Task goal> Rewrite the lines below as a numbered list, omitting any blank lines.

The input>
◆ ◆ ◆ ◆ ◆ ◆ ◆
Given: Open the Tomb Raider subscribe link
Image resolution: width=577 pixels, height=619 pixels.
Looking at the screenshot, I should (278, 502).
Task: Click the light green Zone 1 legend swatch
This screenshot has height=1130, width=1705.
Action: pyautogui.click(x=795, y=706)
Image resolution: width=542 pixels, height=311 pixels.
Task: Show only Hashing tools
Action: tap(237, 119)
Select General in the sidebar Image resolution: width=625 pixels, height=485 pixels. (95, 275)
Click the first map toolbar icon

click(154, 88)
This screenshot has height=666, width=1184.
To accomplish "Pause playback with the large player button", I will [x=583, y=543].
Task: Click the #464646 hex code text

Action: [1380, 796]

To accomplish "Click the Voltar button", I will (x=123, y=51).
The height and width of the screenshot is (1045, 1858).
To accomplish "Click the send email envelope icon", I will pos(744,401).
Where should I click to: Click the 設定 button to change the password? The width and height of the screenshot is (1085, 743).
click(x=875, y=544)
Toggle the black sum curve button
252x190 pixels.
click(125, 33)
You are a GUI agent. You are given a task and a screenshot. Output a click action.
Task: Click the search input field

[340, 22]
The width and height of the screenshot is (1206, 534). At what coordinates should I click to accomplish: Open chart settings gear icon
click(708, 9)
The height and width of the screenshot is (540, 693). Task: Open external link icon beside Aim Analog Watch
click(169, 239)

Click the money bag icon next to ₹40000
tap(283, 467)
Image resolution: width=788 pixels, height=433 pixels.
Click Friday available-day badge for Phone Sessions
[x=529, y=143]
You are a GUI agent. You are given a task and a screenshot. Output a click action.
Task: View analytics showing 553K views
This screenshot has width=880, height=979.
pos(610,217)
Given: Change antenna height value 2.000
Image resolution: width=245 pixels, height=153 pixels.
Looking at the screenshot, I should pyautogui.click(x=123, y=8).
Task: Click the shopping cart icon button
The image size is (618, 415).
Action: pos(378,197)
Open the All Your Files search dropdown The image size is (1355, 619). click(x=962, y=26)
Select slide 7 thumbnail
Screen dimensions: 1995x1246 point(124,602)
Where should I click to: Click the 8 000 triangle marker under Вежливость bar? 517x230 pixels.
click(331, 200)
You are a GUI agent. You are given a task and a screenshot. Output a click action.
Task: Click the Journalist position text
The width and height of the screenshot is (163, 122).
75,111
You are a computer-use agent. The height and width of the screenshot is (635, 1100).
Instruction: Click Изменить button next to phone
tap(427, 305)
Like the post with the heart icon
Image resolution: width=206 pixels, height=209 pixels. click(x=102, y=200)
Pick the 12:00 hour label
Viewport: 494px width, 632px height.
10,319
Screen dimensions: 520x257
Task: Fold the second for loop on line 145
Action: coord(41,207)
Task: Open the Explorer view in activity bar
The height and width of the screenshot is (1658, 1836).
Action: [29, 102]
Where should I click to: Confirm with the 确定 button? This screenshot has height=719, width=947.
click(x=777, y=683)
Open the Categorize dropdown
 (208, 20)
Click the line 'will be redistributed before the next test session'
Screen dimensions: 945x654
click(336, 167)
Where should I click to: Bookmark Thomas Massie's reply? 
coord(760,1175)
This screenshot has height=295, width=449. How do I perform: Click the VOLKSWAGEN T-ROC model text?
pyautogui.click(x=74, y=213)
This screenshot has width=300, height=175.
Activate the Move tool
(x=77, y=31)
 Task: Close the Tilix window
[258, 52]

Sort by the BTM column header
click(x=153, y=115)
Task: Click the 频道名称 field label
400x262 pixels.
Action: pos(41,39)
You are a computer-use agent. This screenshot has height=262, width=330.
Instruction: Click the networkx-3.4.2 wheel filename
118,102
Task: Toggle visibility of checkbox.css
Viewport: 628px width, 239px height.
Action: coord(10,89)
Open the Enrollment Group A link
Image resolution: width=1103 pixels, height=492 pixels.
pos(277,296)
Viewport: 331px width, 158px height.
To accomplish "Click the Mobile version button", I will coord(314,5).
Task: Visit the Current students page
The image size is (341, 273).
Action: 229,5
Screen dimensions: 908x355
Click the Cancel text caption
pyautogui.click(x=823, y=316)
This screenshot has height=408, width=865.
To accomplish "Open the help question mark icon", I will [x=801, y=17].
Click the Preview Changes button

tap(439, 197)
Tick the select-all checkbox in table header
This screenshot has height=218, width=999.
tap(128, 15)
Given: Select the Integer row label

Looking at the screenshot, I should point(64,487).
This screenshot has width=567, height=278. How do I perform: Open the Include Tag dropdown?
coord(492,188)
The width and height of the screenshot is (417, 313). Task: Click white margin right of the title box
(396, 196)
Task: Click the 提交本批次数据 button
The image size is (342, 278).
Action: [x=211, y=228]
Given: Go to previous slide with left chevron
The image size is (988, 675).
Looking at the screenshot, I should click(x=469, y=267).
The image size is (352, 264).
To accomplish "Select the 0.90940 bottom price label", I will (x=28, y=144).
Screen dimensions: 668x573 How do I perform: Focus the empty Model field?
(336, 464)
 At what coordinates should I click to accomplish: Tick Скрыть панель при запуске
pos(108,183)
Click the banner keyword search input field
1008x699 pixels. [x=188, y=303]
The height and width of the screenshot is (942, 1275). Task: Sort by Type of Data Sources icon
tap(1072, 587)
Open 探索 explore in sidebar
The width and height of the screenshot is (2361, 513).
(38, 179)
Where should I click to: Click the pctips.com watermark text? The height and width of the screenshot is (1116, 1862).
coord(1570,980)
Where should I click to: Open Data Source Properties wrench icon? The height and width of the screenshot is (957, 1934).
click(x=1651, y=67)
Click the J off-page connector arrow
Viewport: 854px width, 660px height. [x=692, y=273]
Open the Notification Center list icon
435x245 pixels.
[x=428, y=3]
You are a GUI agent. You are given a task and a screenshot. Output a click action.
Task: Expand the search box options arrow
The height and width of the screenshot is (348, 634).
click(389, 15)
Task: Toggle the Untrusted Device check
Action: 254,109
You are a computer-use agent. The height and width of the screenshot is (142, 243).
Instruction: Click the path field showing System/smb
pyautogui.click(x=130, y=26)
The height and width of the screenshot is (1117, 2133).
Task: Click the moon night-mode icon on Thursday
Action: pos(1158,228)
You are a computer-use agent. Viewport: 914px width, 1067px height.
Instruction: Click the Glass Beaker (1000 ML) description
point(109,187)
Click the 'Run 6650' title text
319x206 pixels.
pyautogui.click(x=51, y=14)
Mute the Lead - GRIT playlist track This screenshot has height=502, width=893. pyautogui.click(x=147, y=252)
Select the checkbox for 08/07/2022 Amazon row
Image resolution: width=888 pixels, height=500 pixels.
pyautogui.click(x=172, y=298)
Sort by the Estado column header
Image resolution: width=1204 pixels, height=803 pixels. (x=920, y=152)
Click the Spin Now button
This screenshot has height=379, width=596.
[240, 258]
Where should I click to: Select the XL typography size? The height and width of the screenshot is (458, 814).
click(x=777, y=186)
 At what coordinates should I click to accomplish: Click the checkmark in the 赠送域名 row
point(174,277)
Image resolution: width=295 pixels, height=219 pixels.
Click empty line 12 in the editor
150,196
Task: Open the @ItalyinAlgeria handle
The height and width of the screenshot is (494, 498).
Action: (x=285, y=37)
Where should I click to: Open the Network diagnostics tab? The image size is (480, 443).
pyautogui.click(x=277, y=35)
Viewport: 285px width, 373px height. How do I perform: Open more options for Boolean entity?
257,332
◆ ◆ ◆ ◆ ◆ ◆ ◆
Exercise result>
1. Given: Open the Tomb Raider subscribe link
2. Image resolution: width=577 pixels, height=619 pixels.
3. Looking at the screenshot, I should (278, 502).
4. Task: Click the light green Zone 1 legend swatch
5. This screenshot has height=1130, width=1705.
6. Action: pyautogui.click(x=795, y=706)
7. Image resolution: width=542 pixels, height=311 pixels.
8. Task: Show only Hashing tools
9. Action: tap(237, 119)
10. Select General in the sidebar Image resolution: width=625 pixels, height=485 pixels. (95, 275)
11. Click the first map toolbar icon
12. click(154, 88)
13. This screenshot has height=666, width=1184.
14. To accomplish "Pause playback with the large player button", I will [x=583, y=543].
15. Task: Click the #464646 hex code text
16. Action: [1380, 796]
17. To accomplish "Click the Voltar button", I will (x=123, y=51).
18. The height and width of the screenshot is (1045, 1858).
19. To accomplish "Click the send email envelope icon", I will pos(744,401).
20. Where should I click to: Click the 設定 button to change the password? The width and height of the screenshot is (1085, 743).
21. click(x=875, y=544)
22. Toggle the black sum curve button
23. 252x190 pixels.
24. click(125, 33)
25. You are a GUI agent. You are given a task and a screenshot. Output a click action.
26. Task: Click the search input field
27. [340, 22]
28. The width and height of the screenshot is (1206, 534). At what coordinates should I click to accomplish: Open chart settings gear icon
29. click(708, 9)
30. The height and width of the screenshot is (540, 693). Task: Open external link icon beside Aim Analog Watch
31. click(169, 239)
32. Click the money bag icon next to ₹40000
33. tap(283, 467)
34. Image resolution: width=788 pixels, height=433 pixels.
35. Click Friday available-day badge for Phone Sessions
36. [x=529, y=143]
37. You are a GUI agent. You are given a task and a screenshot. Output a click action.
38. Task: View analytics showing 553K views
39. This screenshot has width=880, height=979.
40. pos(610,217)
41. Given: Change antenna height value 2.000
42. Image resolution: width=245 pixels, height=153 pixels.
43. Looking at the screenshot, I should pyautogui.click(x=123, y=8).
44. Task: Click the shopping cart icon button
45. The image size is (618, 415).
46. Action: pos(378,197)
47. Open the All Your Files search dropdown The image size is (1355, 619). click(x=962, y=26)
48. Select slide 7 thumbnail
49. Screen dimensions: 1995x1246 point(124,602)
50. Where should I click to: Click the 8 000 triangle marker under Вежливость bar? 517x230 pixels.
51. click(331, 200)
52. You are a GUI agent. You are given a task and a screenshot. Output a click action.
53. Task: Click the Journalist position text
54. The width and height of the screenshot is (163, 122).
55. 75,111
56. You are a computer-use agent. The height and width of the screenshot is (635, 1100).
57. Instruction: Click Изменить button next to phone
58. tap(427, 305)
59. Like the post with the heart icon
60. Image resolution: width=206 pixels, height=209 pixels. click(x=102, y=200)
61. Pick the 12:00 hour label
62. Viewport: 494px width, 632px height.
63. 10,319
64. Screen dimensions: 520x257
65. Task: Fold the second for loop on line 145
66. Action: coord(41,207)
67. Task: Open the Explorer view in activity bar
68. The height and width of the screenshot is (1658, 1836).
69. Action: [29, 102]
70. Where should I click to: Confirm with the 确定 button? This screenshot has height=719, width=947.
71. click(x=777, y=683)
72. Open the Categorize dropdown
73.  (208, 20)
74. Click the line 'will be redistributed before the next test session'
75. Screen dimensions: 945x654
76. click(336, 167)
77. Where should I click to: Bookmark Thomas Massie's reply? 
78. coord(760,1175)
79. This screenshot has height=295, width=449. How do I perform: Click the VOLKSWAGEN T-ROC model text?
80. pyautogui.click(x=74, y=213)
81. This screenshot has width=300, height=175.
82. Activate the Move tool
83. (x=77, y=31)
84.  Task: Close the Tilix window
85. [258, 52]
86. Sort by the BTM column header
87. click(x=153, y=115)
88. Task: Click the 频道名称 field label
89. 400x262 pixels.
90. Action: pos(41,39)
91. You are a computer-use agent. This screenshot has height=262, width=330.
92. Instruction: Click the networkx-3.4.2 wheel filename
93. 118,102
94. Task: Toggle visibility of checkbox.css
95. Viewport: 628px width, 239px height.
96. Action: coord(10,89)
97. Open the Enrollment Group A link
98. Image resolution: width=1103 pixels, height=492 pixels.
99. pos(277,296)
100. Viewport: 331px width, 158px height.
101. To accomplish "Click the Mobile version button", I will coord(314,5).
102. Task: Visit the Current students page
103. The image size is (341, 273).
104. Action: 229,5
105. Screen dimensions: 908x355
106. Click the Cancel text caption
107. pyautogui.click(x=823, y=316)
108. This screenshot has height=408, width=865.
109. To accomplish "Open the help question mark icon", I will [x=801, y=17].
110. Click the Preview Changes button
111. tap(439, 197)
112. Tick the select-all checkbox in table header
113. This screenshot has height=218, width=999.
114. tap(128, 15)
115. Given: Select the Integer row label
116. Looking at the screenshot, I should point(64,487).
117. This screenshot has width=567, height=278. How do I perform: Open the Include Tag dropdown?
118. coord(492,188)
119. The width and height of the screenshot is (417, 313). Task: Click white margin right of the title box
120. (396, 196)
121. Task: Click the 提交本批次数据 button
122. The image size is (342, 278).
123. Action: [x=211, y=228]
124. Given: Go to previous slide with left chevron
125. The image size is (988, 675).
126. Looking at the screenshot, I should click(x=469, y=267).
127. The image size is (352, 264).
128. To accomplish "Select the 0.90940 bottom price label", I will (x=28, y=144).
129. Screen dimensions: 668x573 How do I perform: Focus the empty Model field?
130. (336, 464)
131.  At what coordinates should I click to accomplish: Tick Скрыть панель при запуске
132. pos(108,183)
133. Click the banner keyword search input field
134. 1008x699 pixels. [x=188, y=303]
135. The height and width of the screenshot is (942, 1275). Task: Sort by Type of Data Sources icon
136. tap(1072, 587)
137. Open 探索 explore in sidebar
138. The width and height of the screenshot is (2361, 513).
139. (38, 179)
140. Where should I click to: Click the pctips.com watermark text? The height and width of the screenshot is (1116, 1862).
141. coord(1570,980)
142. Where should I click to: Open Data Source Properties wrench icon? The height and width of the screenshot is (957, 1934).
143. click(x=1651, y=67)
144. Click the J off-page connector arrow
145. Viewport: 854px width, 660px height. [x=692, y=273]
146. Open the Notification Center list icon
147. 435x245 pixels.
148. [x=428, y=3]
149. You are a GUI agent. You are given a task and a screenshot. Output a click action.
150. Task: Expand the search box options arrow
151. The height and width of the screenshot is (348, 634).
152. click(389, 15)
153. Task: Toggle the Untrusted Device check
154. Action: 254,109
155. You are a computer-use agent. The height and width of the screenshot is (142, 243).
156. Instruction: Click the path field showing System/smb
157. pyautogui.click(x=130, y=26)
158. The height and width of the screenshot is (1117, 2133).
159. Task: Click the moon night-mode icon on Thursday
160. Action: pos(1158,228)
161. You are a computer-use agent. Viewport: 914px width, 1067px height.
162. Instruction: Click the Glass Beaker (1000 ML) description
163. point(109,187)
164. Click the 'Run 6650' title text
165. 319x206 pixels.
166. pyautogui.click(x=51, y=14)
167. Mute the Lead - GRIT playlist track This screenshot has height=502, width=893. pyautogui.click(x=147, y=252)
168. Select the checkbox for 08/07/2022 Amazon row
169. Image resolution: width=888 pixels, height=500 pixels.
170. pyautogui.click(x=172, y=298)
171. Sort by the Estado column header
172. Image resolution: width=1204 pixels, height=803 pixels. (x=920, y=152)
173. Click the Spin Now button
174. This screenshot has height=379, width=596.
175. [240, 258]
176. Where should I click to: Select the XL typography size? The height and width of the screenshot is (458, 814).
177. click(x=777, y=186)
178.  At what coordinates should I click to accomplish: Click the checkmark in the 赠送域名 row
179. point(174,277)
180. Image resolution: width=295 pixels, height=219 pixels.
181. Click empty line 12 in the editor
182. 150,196
183. Task: Open the @ItalyinAlgeria handle
184. The height and width of the screenshot is (494, 498).
185. Action: (x=285, y=37)
186. Where should I click to: Open the Network diagnostics tab? The image size is (480, 443).
187. pyautogui.click(x=277, y=35)
188. Viewport: 285px width, 373px height. How do I perform: Open more options for Boolean entity?
189. 257,332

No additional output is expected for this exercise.